Start Passage provided

Introduction

In the 2022-2023 NHL hockey season Connor McDavid and Michael Bunting were credited for leading the league in penalties drawn with 45 and 43, respectively. However, does this also make them the top players in drawing power plays, or were their penalties drawn offset by penalties taken? This report focuses on finding what players in the league are the most successful in drawing power plays.

A power play in hockey occurs when one or more players from the opposing team are serving penalties, granting the advantaged team an increased number of players on the ice. This numerical advantage allows the advantaged team to gain a favorable position to potentially score goals and gain control of the game.

Being on a power play in hockey is valuable because it increases scoring opportunities compared to playing at even strength. Having an advantage of an extra player on the ice allows teams to have a higher chance of creating choice-scoring opportunities and converting those into goals. Last season the league’s average power-play percentage of 21.1% exemplifies the usefulness of using the numerical advantage, highlighting that power plays significantly elevate a team’s goal-scoring potential compared to their performance at even strength. As a result, teams appreciate power plays because of the advantage, and knowing what players aid in putting their team on a power play is beneficial.

Data

HockeyR Data

For this project, we downloaded the play-by-play hockey data from the r package hockeyR. We used the play-by-play data from the past ten NHL hockey seasons, 2013-2023.

The play-by-play data from the hockeyR package contains a total of 111 variables and over 4.1 million entries. To streamline our analysis, we extracted 34 relevant variables from the built-in hockeyR dataset, utilizing only approximately 29 of them for our current investigations. We also created 11 new variables necessary for our analysis.

Table 1. hockeyR Variables
Variables Description
game_id Unique ID for Game
period Number representing the period
event The event that is happening at that given moment
type Gives types for certain events such as penalty type
description String describing event
event_team Team executing the event
period_seconds Seconds remaining in the period
strength_state The id for strength during event (PP, EV, or SH)
p1_name First player involved in event
p1_id Unique ID of first player
p2_name Second player involved in event
p2_id Unique ID of second player
p3_name Third player involved in event
p3_id Unique ID of third player
home_skaters Number of players on the ice for the home team, excluding goalie
away_skaters Number of players on the ice for the away team, excluding goalie
home_team Home team abbreviation
away_team Away team abbreviation
season Seasons years
season_type Letter representing either regular season or playoffs
Table 2. Created Variables
Variables Description
row_num Row number (fixed)
p1_team Team of first player
p2_team Team of second player
strength_diff Difference in number of players on the ice (home - away)
Penalty_on During grouped time player who took a penalty
Penalty_on_id Unique ID of penalty on player
Penalty_on_team Team of penalty on player
Drew_by During grouped time player who drew a penalty
Drew_by_id Unique ID of drew by player
Drew_by_team Team of drew by player
PP_penalty_player During grouped time player whose penalty drawn resulted in a power play
PP_penalty_player_id Unique ID of power play penalty player
PP_penalty_team Team of power play penalty player

Creating Penalty On, Drew by, Power Play Penalty Player

In order to create the variables regarding penalty on and drew by, there was an ample amount of wrangling the data. Intuitively, you may think that player 1 would be the player who took the penalty, and player 2 is the player who drew the penalty. This is not the case, as there are penalties where player 2 is not the player who drew the penalty - it may be the player who served the penalty. We accounted for this by detecting keywords such as “against” and “served by” in the description column to decide which players are assigned the penalty on or drawing the penalty.

End Passage provided
Start Data excerpt

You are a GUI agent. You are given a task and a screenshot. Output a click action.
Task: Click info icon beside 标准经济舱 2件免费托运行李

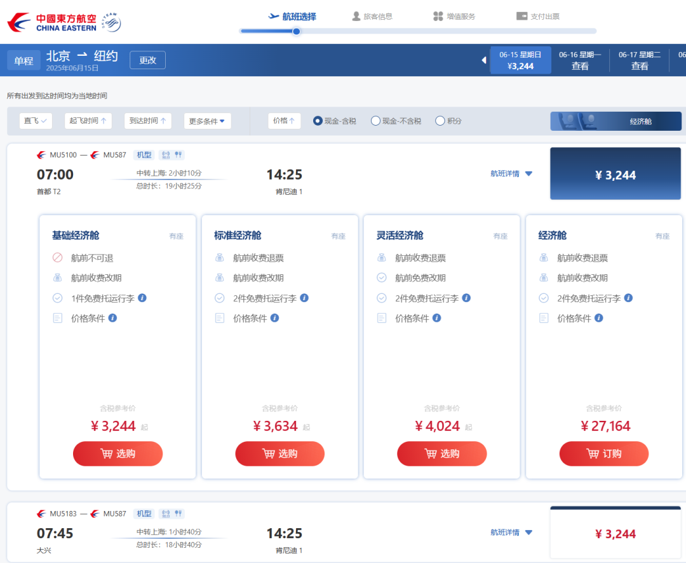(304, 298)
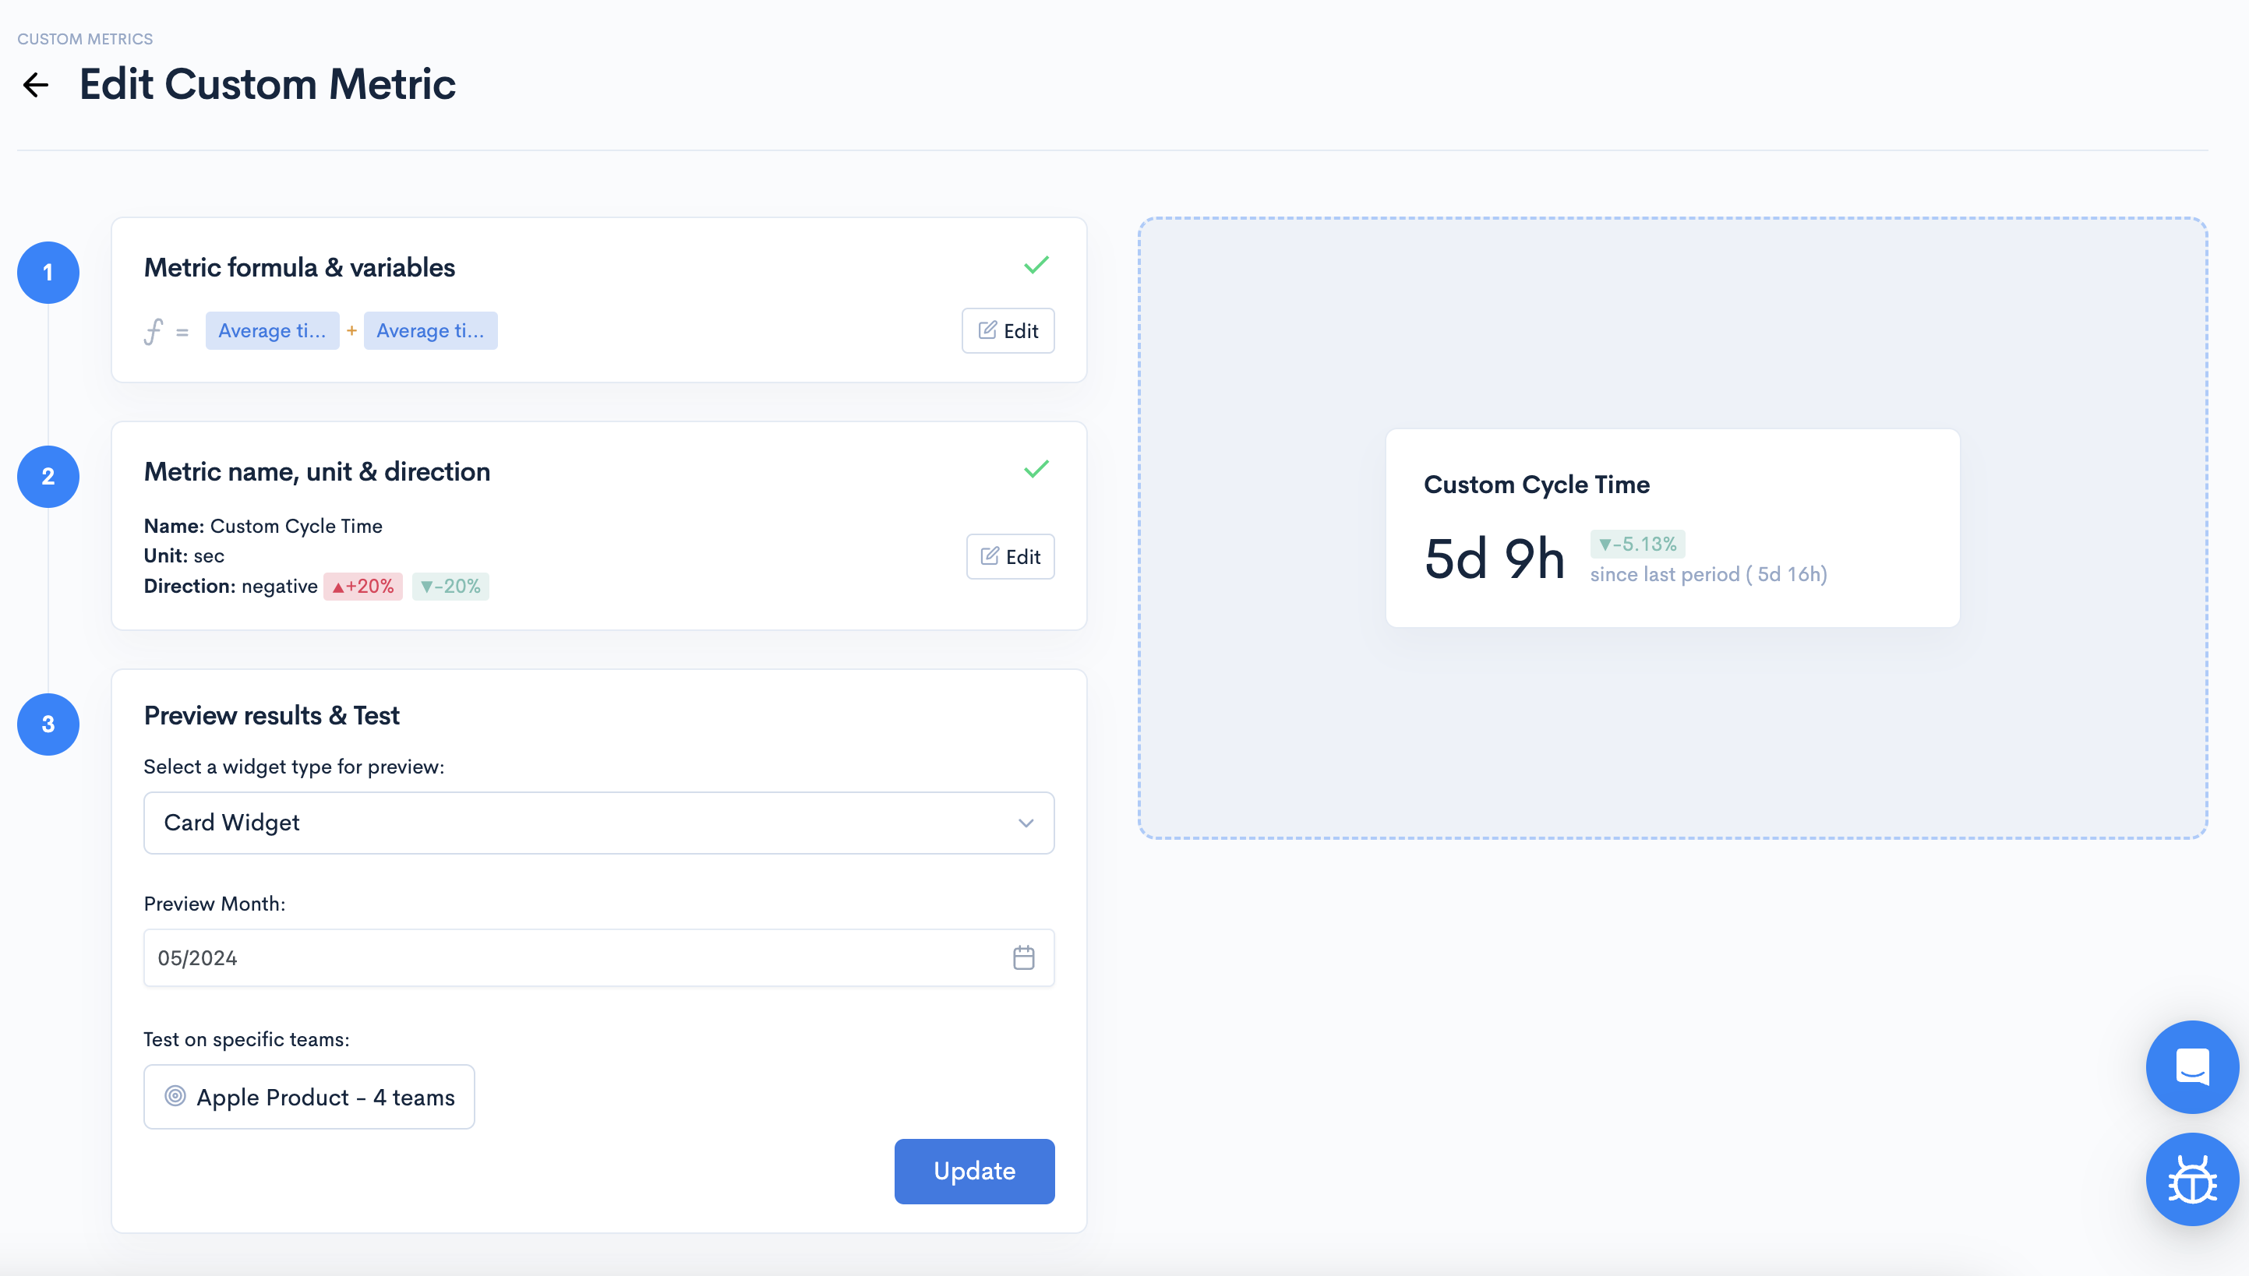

End Data excerpt

### Instruction 1
Reproduce word for word the passage of the power play report starting at "The play-by-play data from the hockeyR" and ending at "for our analysis.".
### Instruction 2
Answer these questions from the power play report.
(a) How many penalties drawn was Michael Bunting credited with in the 2022-2023 season?
(b) What was the league's average power-play percentage last season?
(c) How many new variables were created for the analysis?
The lines are separate material and have no connection to the power play report.

### Correct response 1
The play-by-play data from the hockeyR package contains a total of 111 variables and over 4.1 million entries. To streamline our analysis, we extracted 34 relevant variables from the built-in hockeyR dataset, utilizing only approximately 29 of them for our current investigations. We also created 11 new variables necessary for our analysis.

### Correct response 2
(a) 43
(b) 21.1%
(c) 11